[Saved entries]
=== Begin Enclosure ===

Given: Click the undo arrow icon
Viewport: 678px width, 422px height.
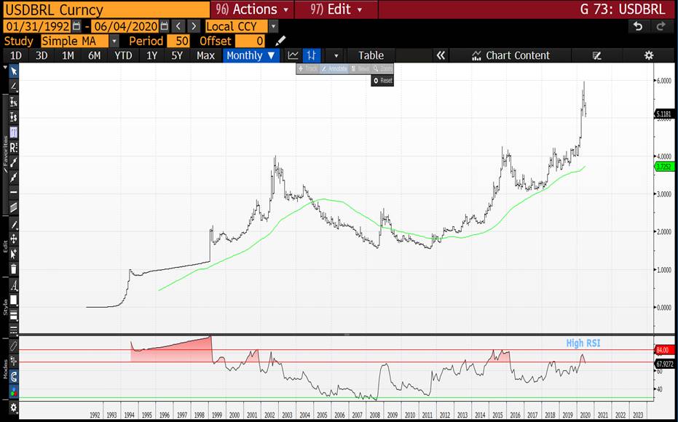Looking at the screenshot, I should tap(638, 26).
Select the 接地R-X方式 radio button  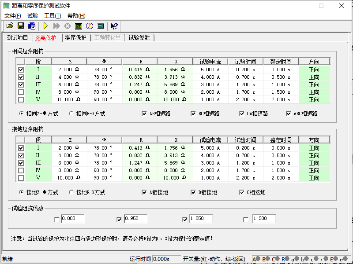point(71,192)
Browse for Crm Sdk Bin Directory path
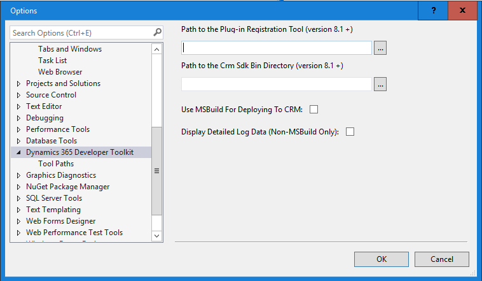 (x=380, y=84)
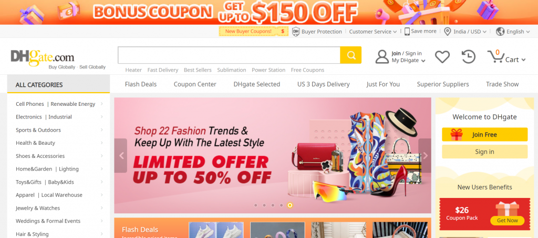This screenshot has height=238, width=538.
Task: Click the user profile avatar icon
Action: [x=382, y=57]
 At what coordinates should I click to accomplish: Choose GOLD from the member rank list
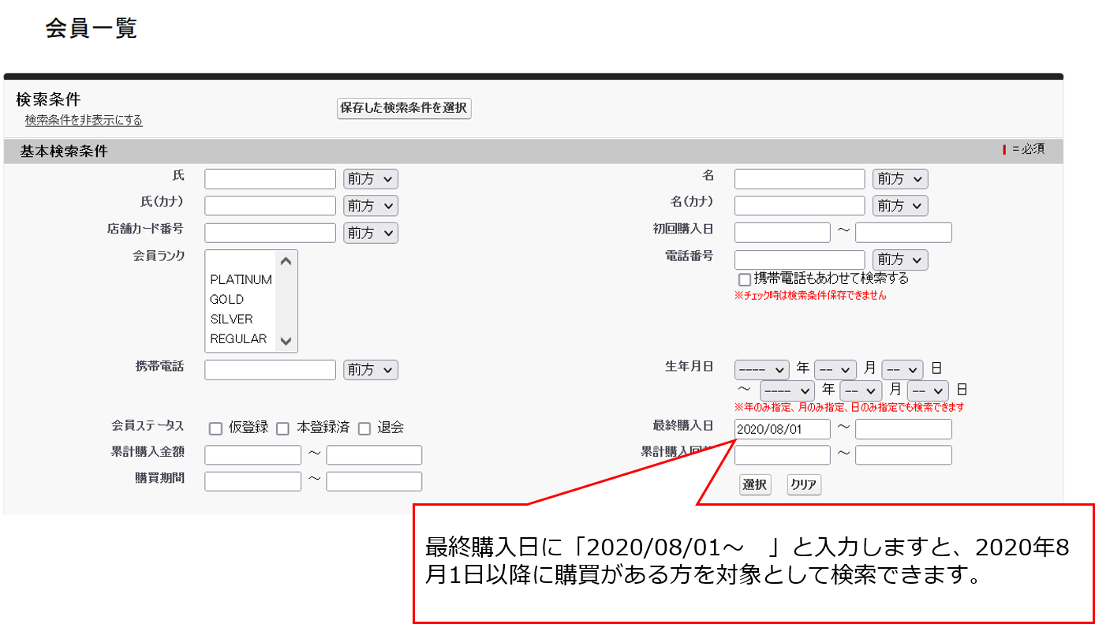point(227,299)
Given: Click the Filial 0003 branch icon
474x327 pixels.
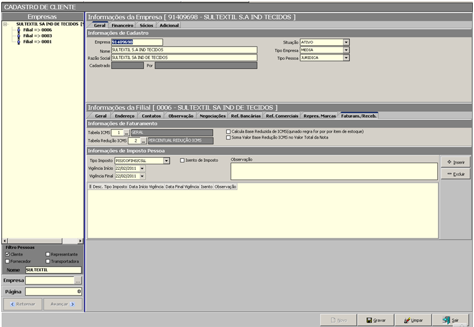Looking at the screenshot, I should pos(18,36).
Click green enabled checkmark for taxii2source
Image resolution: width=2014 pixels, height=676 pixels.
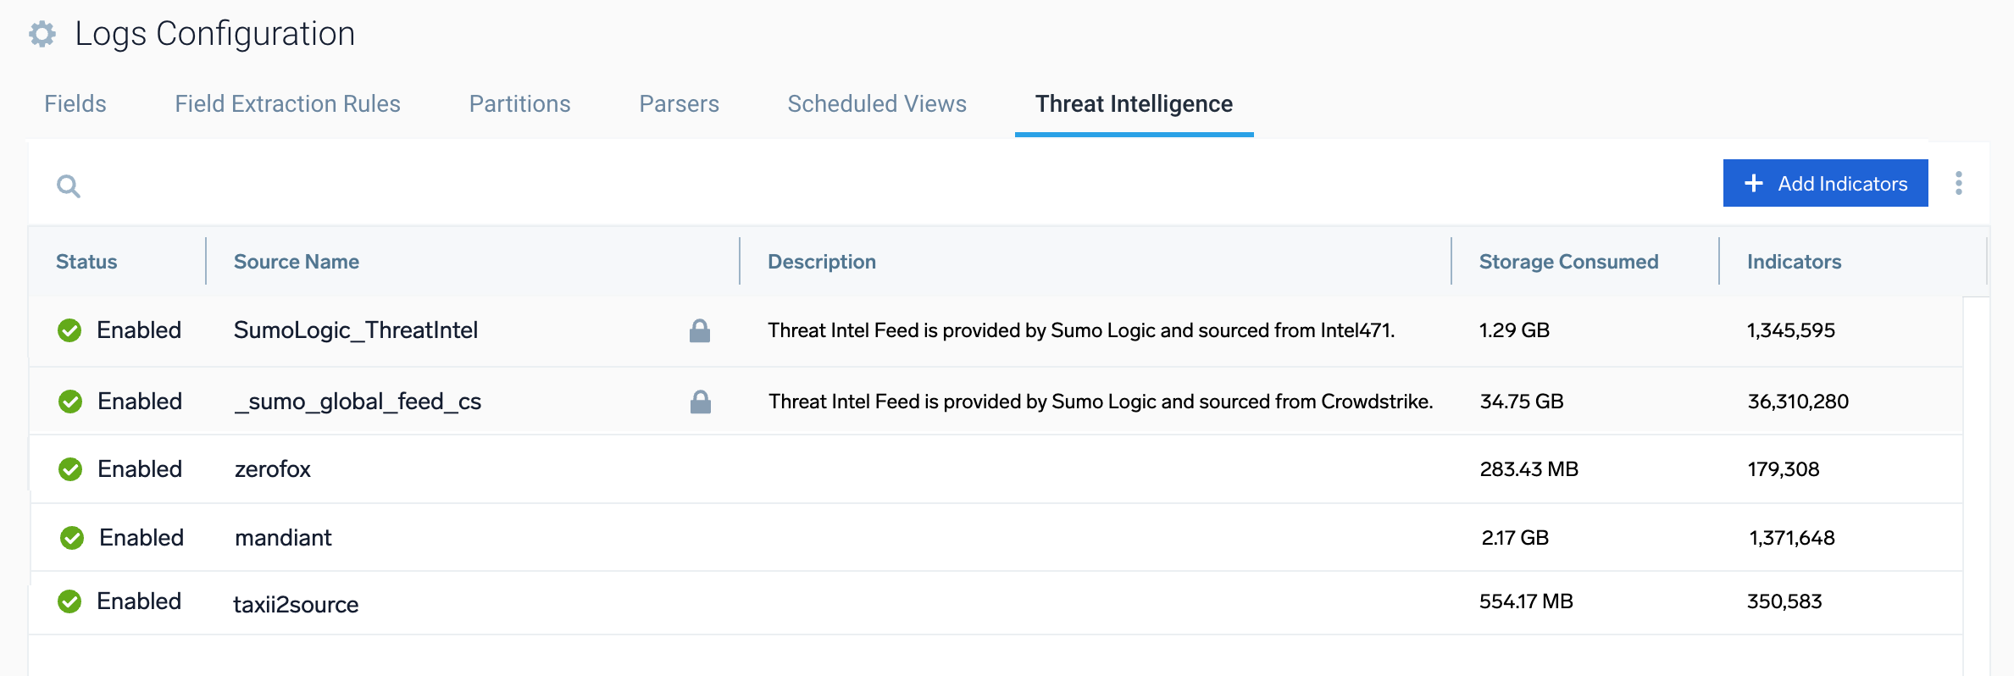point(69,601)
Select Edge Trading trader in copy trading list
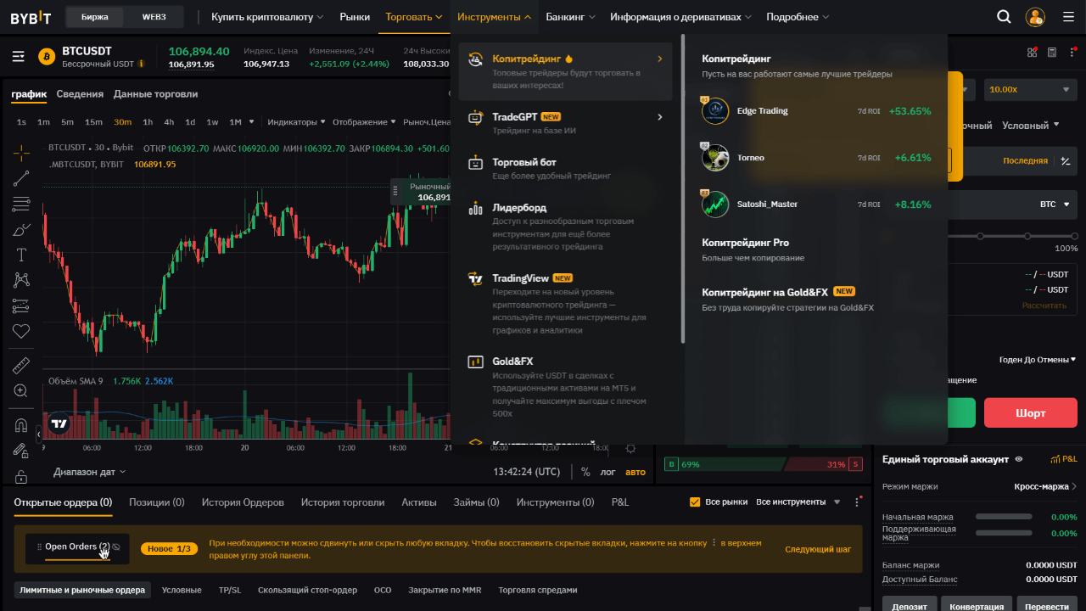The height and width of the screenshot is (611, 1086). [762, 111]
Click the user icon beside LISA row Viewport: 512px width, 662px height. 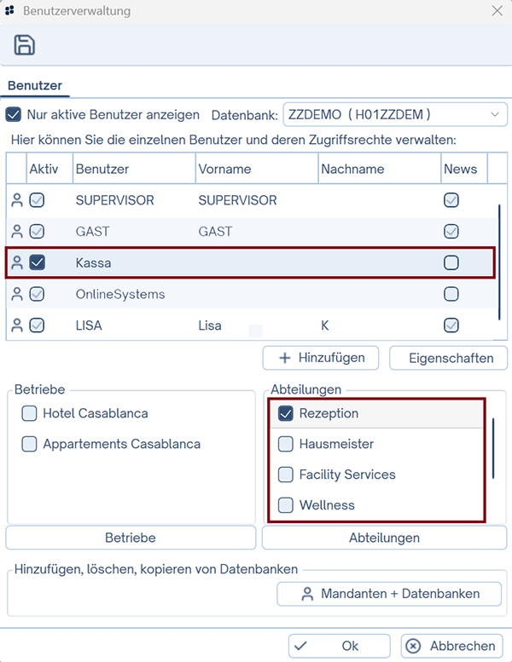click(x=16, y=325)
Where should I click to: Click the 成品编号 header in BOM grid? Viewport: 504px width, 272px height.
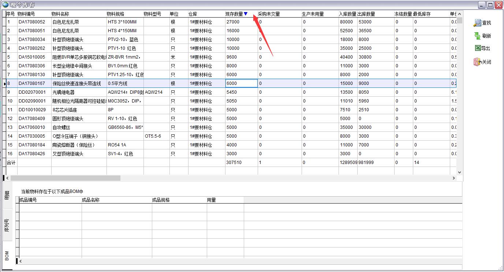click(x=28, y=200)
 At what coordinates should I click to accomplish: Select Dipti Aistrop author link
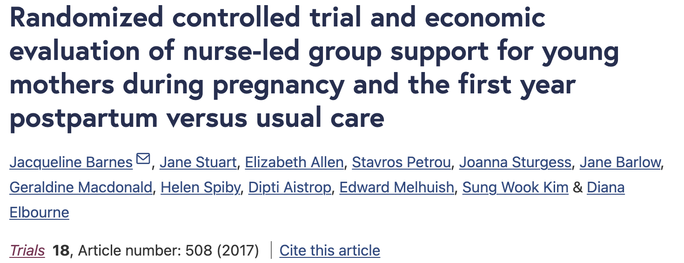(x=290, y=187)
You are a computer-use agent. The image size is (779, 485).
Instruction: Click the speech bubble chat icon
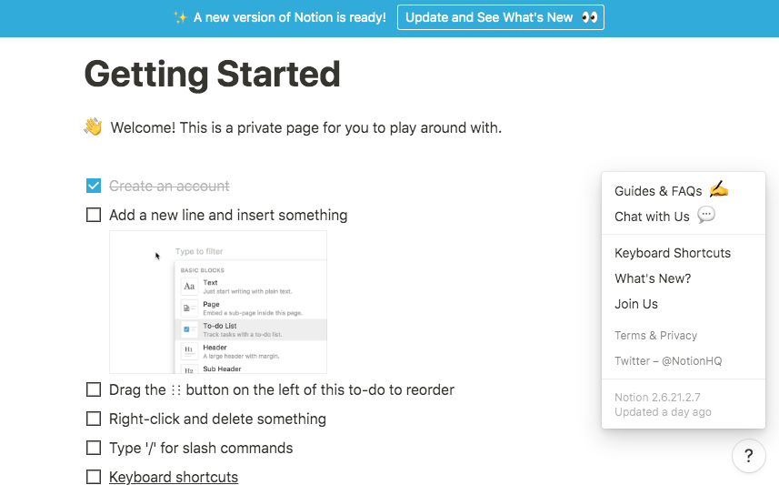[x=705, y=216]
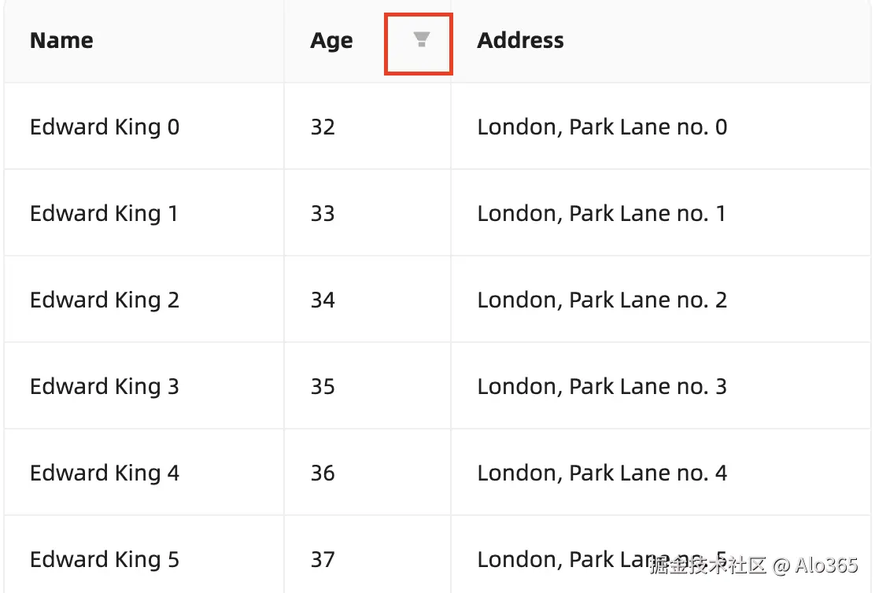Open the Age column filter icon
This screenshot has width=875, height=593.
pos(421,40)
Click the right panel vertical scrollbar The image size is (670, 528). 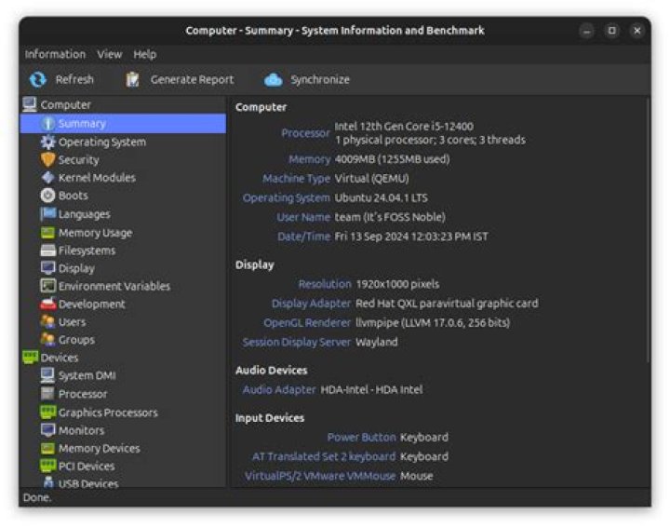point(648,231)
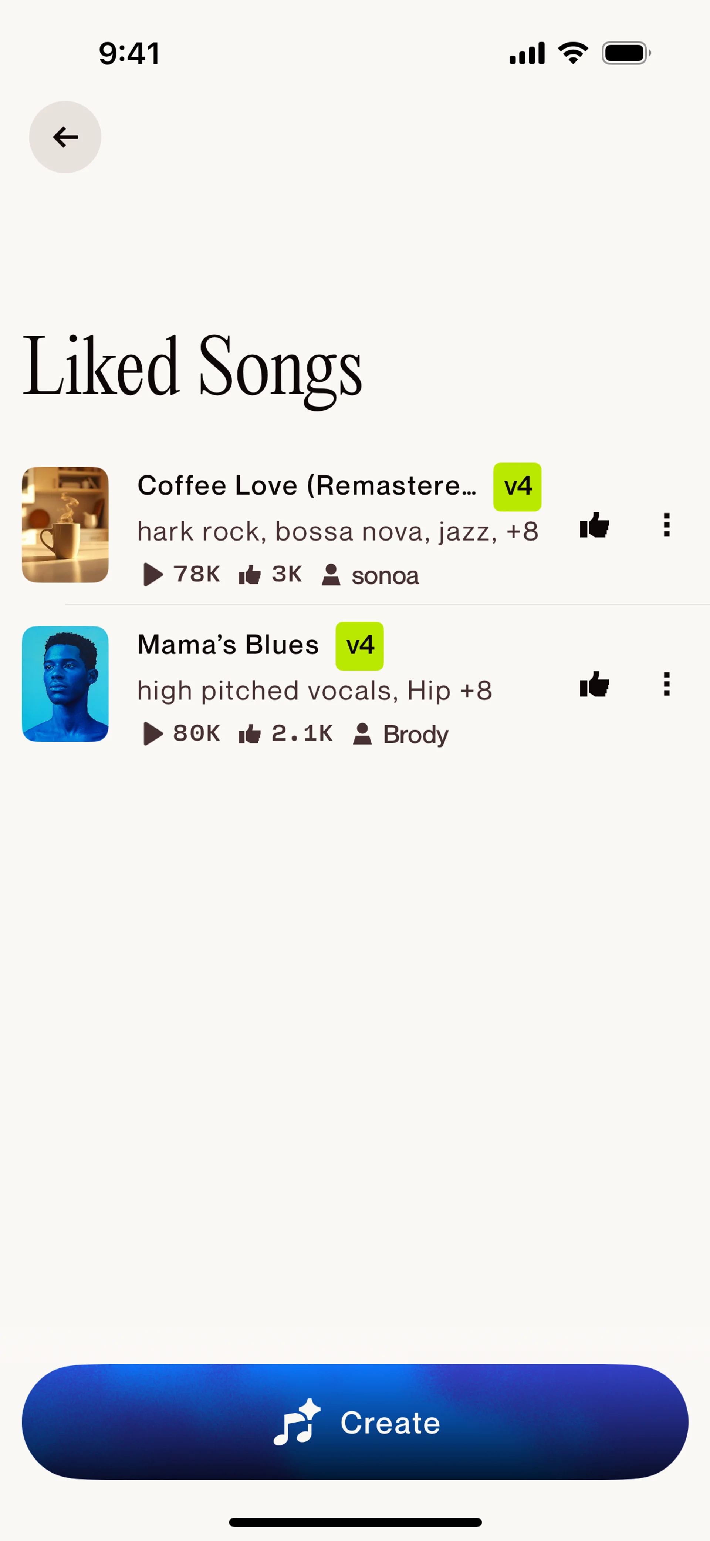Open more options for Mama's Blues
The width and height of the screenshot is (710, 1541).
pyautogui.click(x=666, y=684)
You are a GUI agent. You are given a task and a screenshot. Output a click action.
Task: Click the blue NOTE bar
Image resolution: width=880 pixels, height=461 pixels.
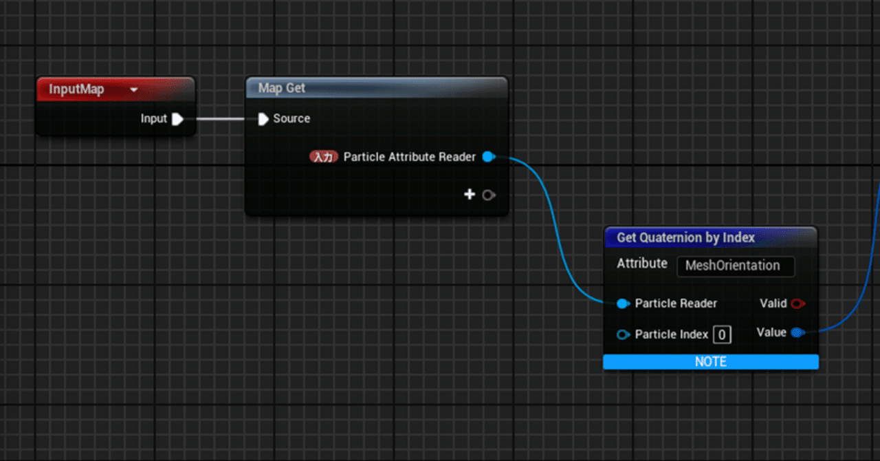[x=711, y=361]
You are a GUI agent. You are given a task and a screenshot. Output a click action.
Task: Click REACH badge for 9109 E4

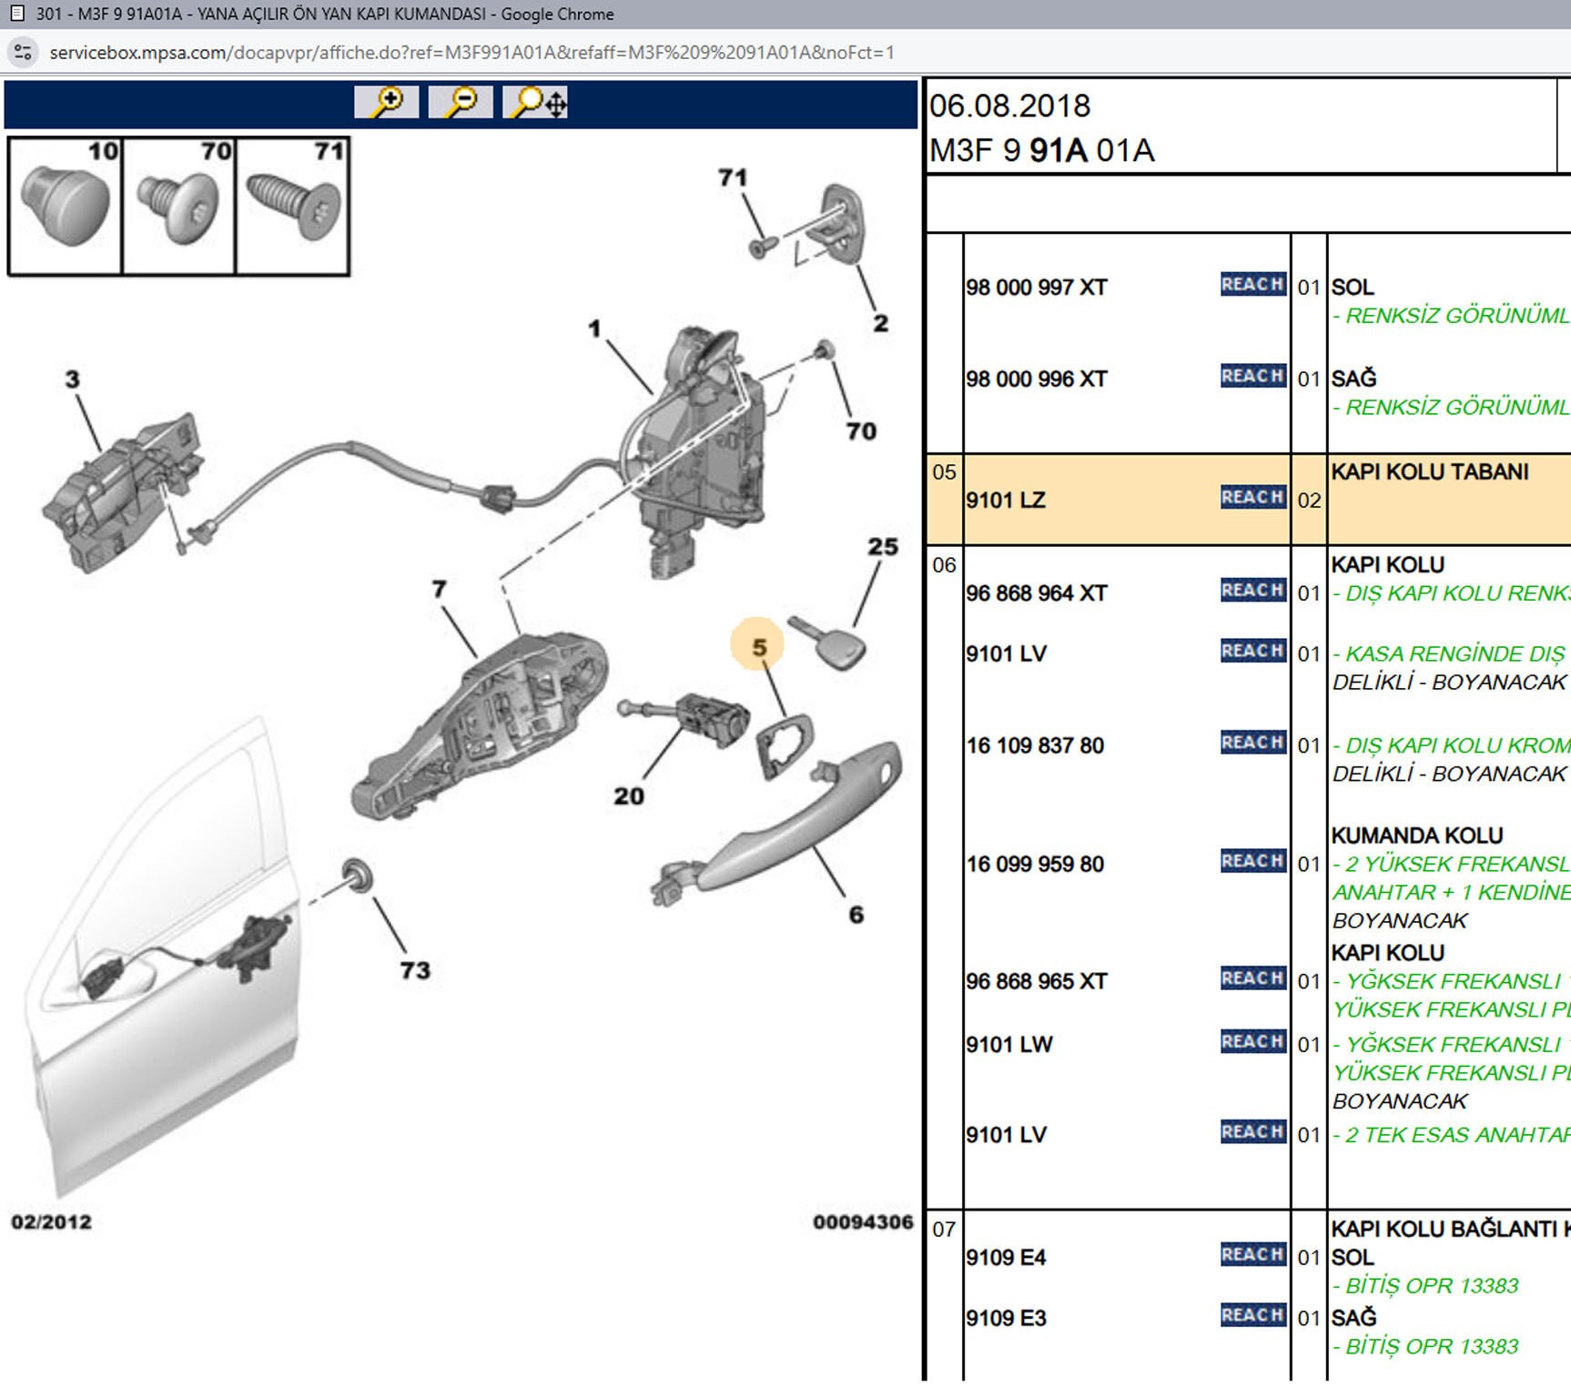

=== End Enclosure ===

Transcribe exactly the lines that go from the one holding "Image resolution: width=880" through the last line of the entries, both included, and nothing besides them. Do not include any pictures.

Image resolution: width=880 pixels, height=461 pixels.
[x=711, y=361]
You are a GUI agent. You are given a task and a screenshot. Output a click action.
Task: Click REACH badge for 9109 E4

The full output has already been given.